Paroxysmal extreme pain disorder M1627K mutation in human Na[subscript v]1.7 renders DRG neurons hyperexcitable
journal contributionposted on 07.03.2014, 11:52 by Sulayman D. Dib-Hajj, Mark Estacion, Brian W. Jarecki, Lynda Tyrrell, Tanya Z. Fischer, Mark Lawden, Theodore R. Cummins, Stephen G. Waxman
Background: Paroxysmal extreme pain disorder (PEPD) is an autosomal dominant painful neuropathy with many, but not all, cases linked to gain-of-function mutations in SCN9A which encodes voltage-gated sodium channel Na[subscript v]1.7. Severe pain episodes and skin flushing start in infancy and are induced by perianal probing or bowl movement, and pain progresses to ocular and mandibular areas with age. Carbamazepine has been effective in relieving symptoms, while other drugs including other anti-epileptics are less effective.
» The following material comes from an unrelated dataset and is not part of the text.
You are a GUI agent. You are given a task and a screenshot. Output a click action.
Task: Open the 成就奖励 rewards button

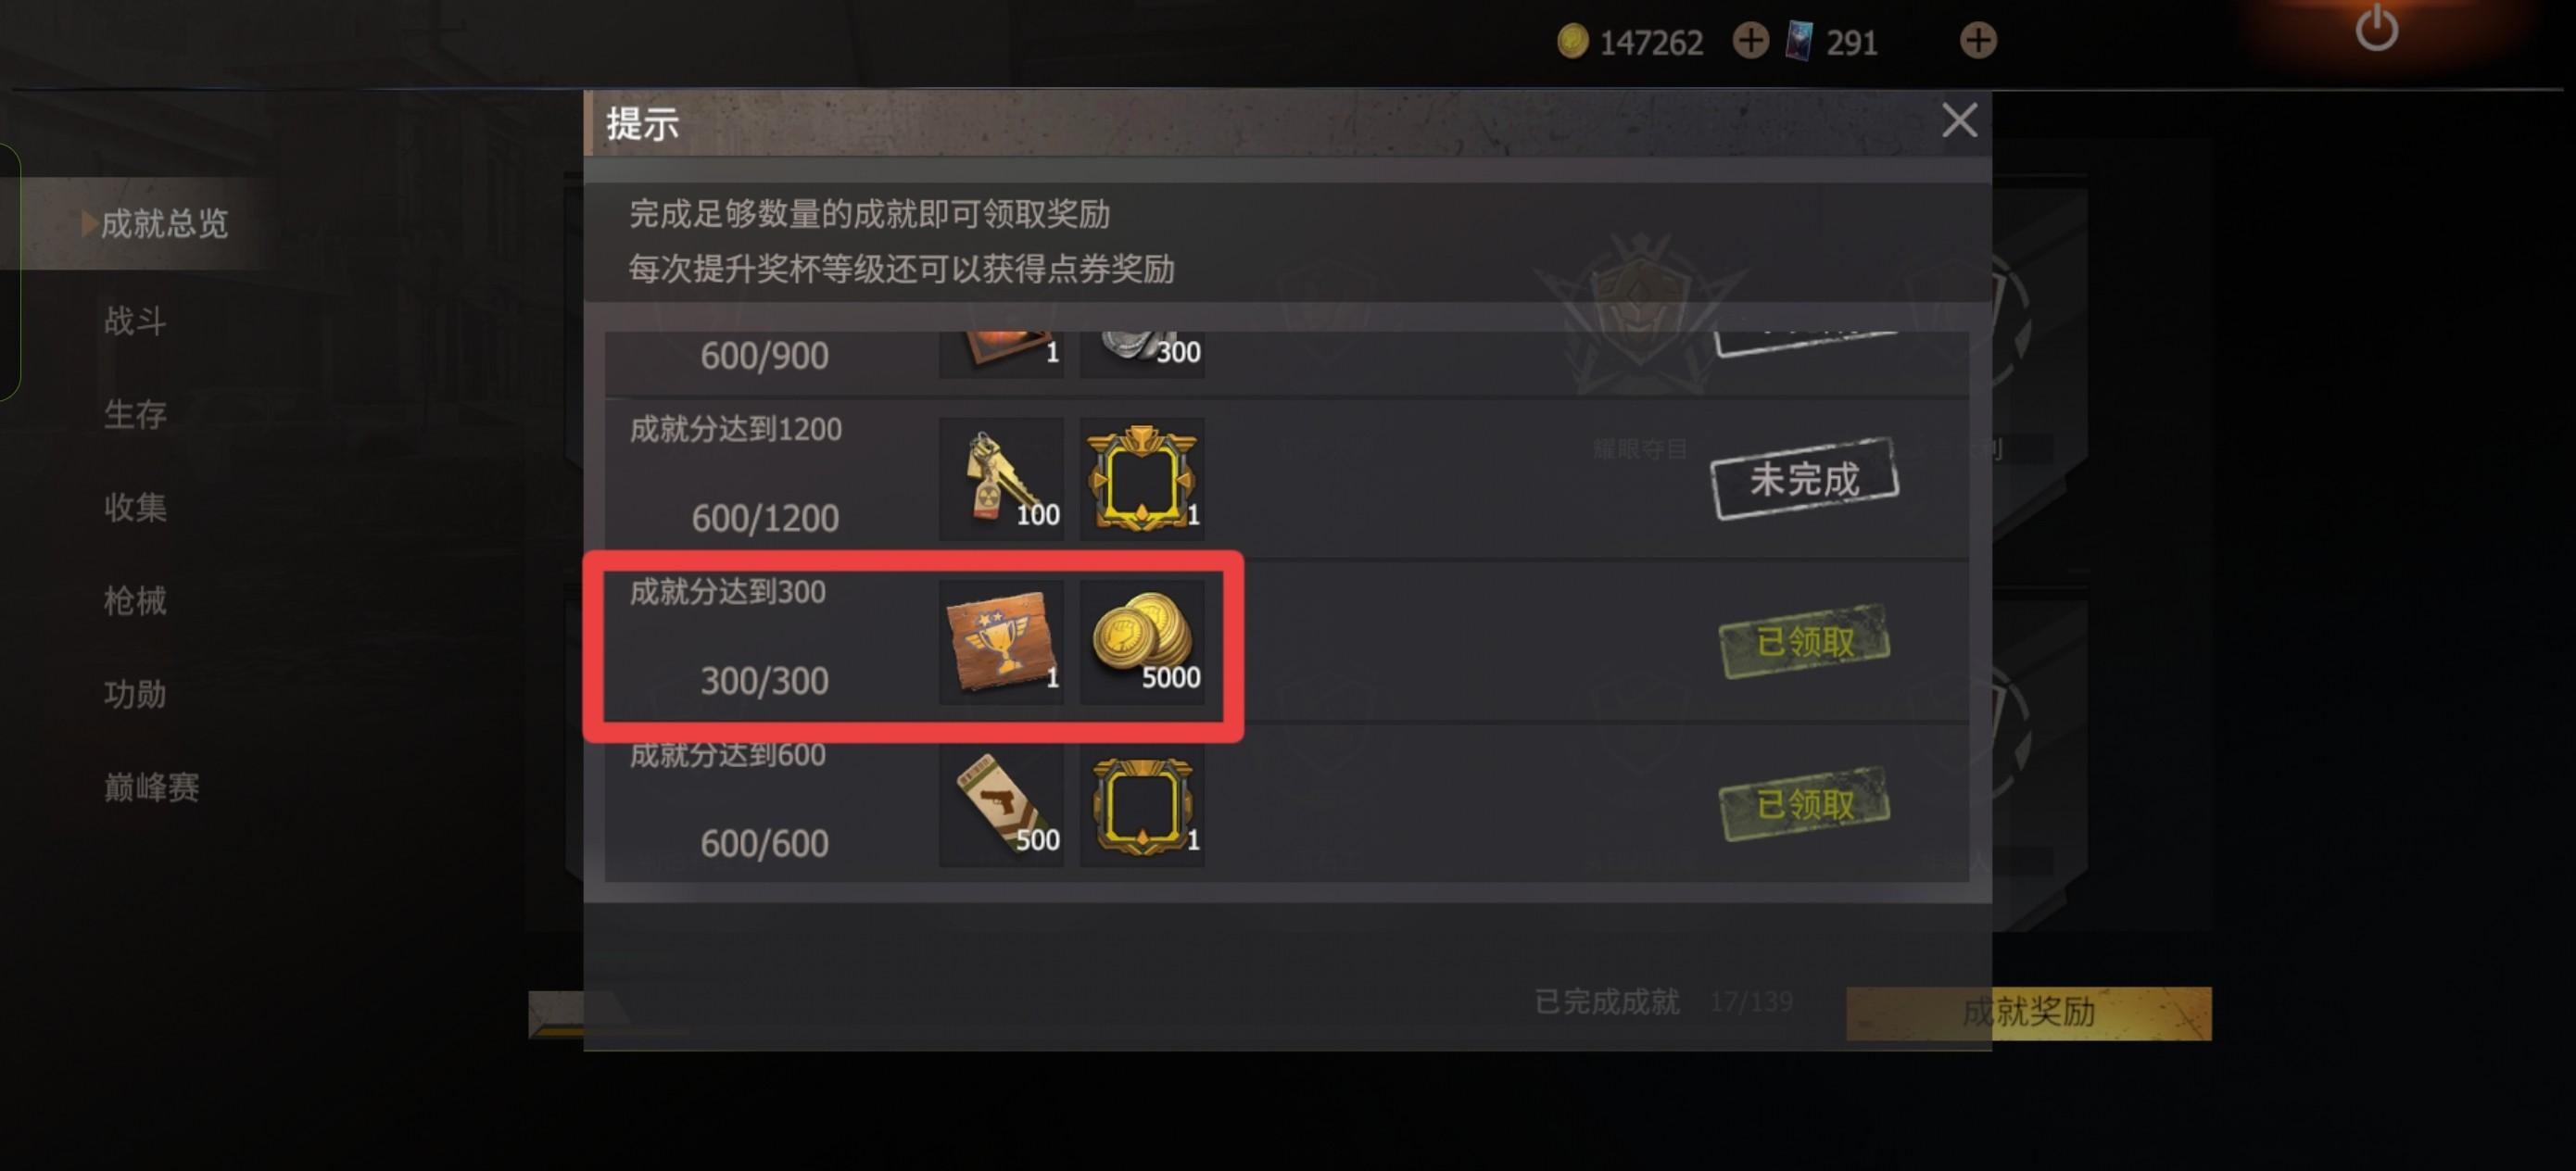2028,1013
Results: Sequencing of SCN9A coding exons from an English patient, diagnosed with PEPD, has identified a methionine 1627 to lysine (M1627K) substitution in the linker joining segments S4 and S5 in domain IV. We confirm that M1627K depolarizes the voltage-dependence of fast-inactivation without substantially altering activation or slow-inactivation, and inactivates from the open state with slower kinetics. We show here that M1627K does not alter development of closed-state inactivation, and that M1627K channels recover from fast-inactivation faster than wild type channels, and produce larger currents in response to a slow ramp stimulus. Using current-clamp recordings, we also show that the M1627K mutant channel reduces the threshold for single action potentials in DRG neurons and increases the number of action potentials in response to graded stimuli. Conclusion: M1627K mutation was previously identified in a sporadic case of PEPD from France, and we now report it in an English family. We confirm the initial characterization of mutant M1627K effect on fast-inactivation of Na[subscript v]1.7 and extend the analysis to other gating properties of the channel. We also show that M1627K mutant channels render DRG neurons hyperexcitable. Our new data provide a link between altered channel biophysics and pain in PEPD patients.